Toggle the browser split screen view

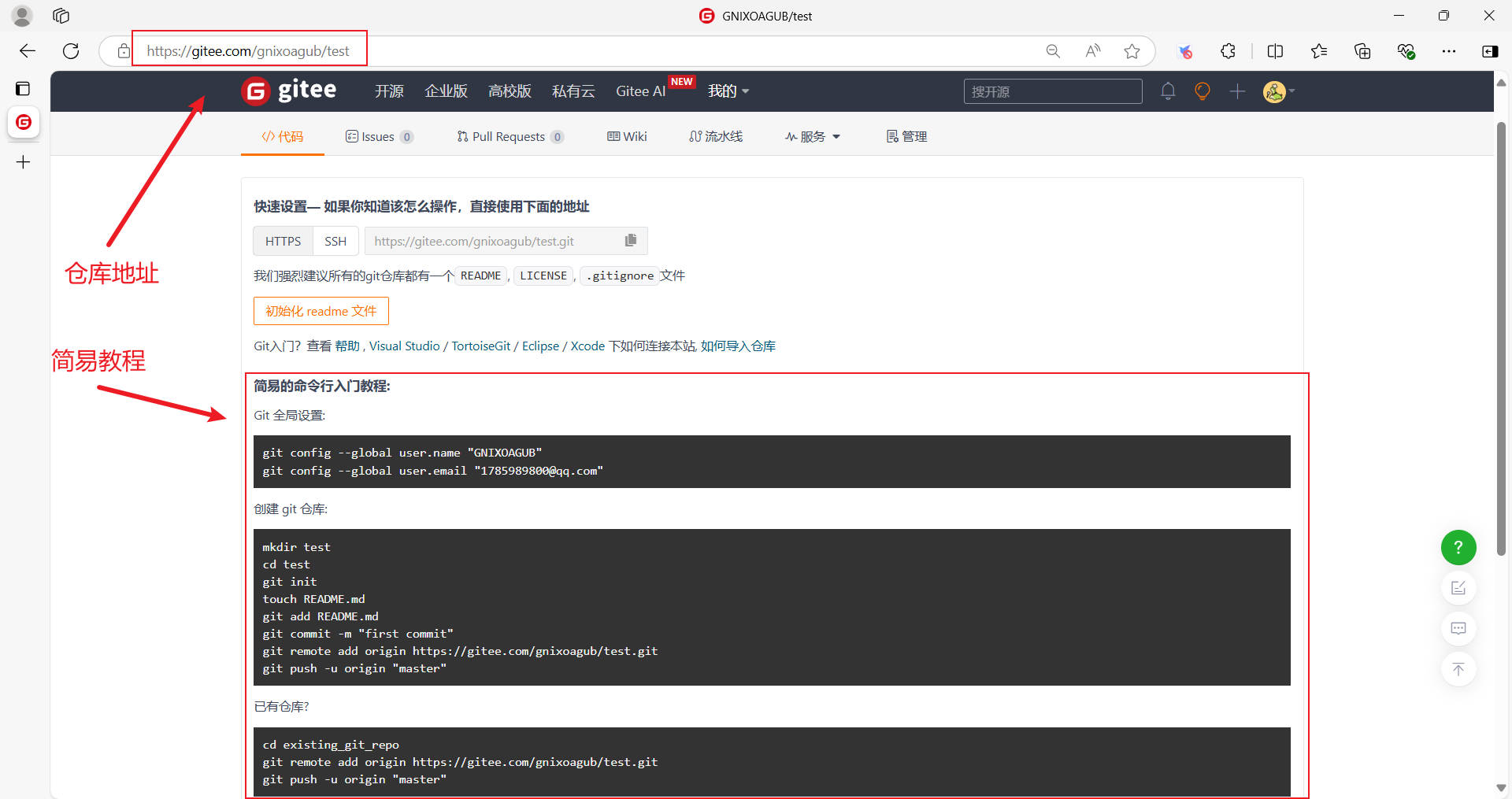(x=1275, y=51)
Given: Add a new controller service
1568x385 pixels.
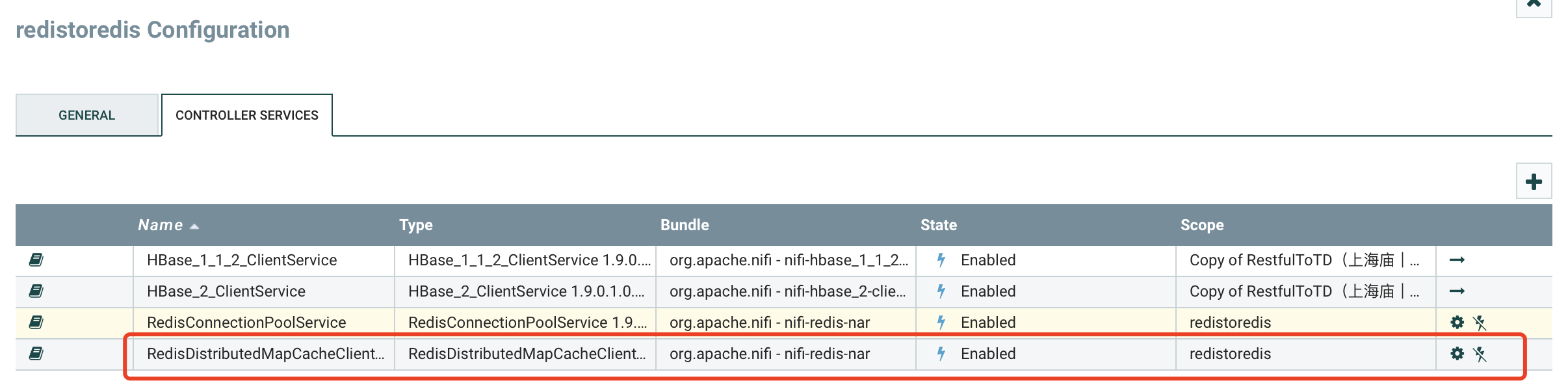Looking at the screenshot, I should pyautogui.click(x=1534, y=181).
□ □ □ □
* [Assigned task]: In copying the material, drop all pictures and keep everything else identical.

* [Answer]:
Toggle the browser split screen view

(x=1275, y=51)
Given: Add a new controller service
1568x385 pixels.
Looking at the screenshot, I should pyautogui.click(x=1534, y=181).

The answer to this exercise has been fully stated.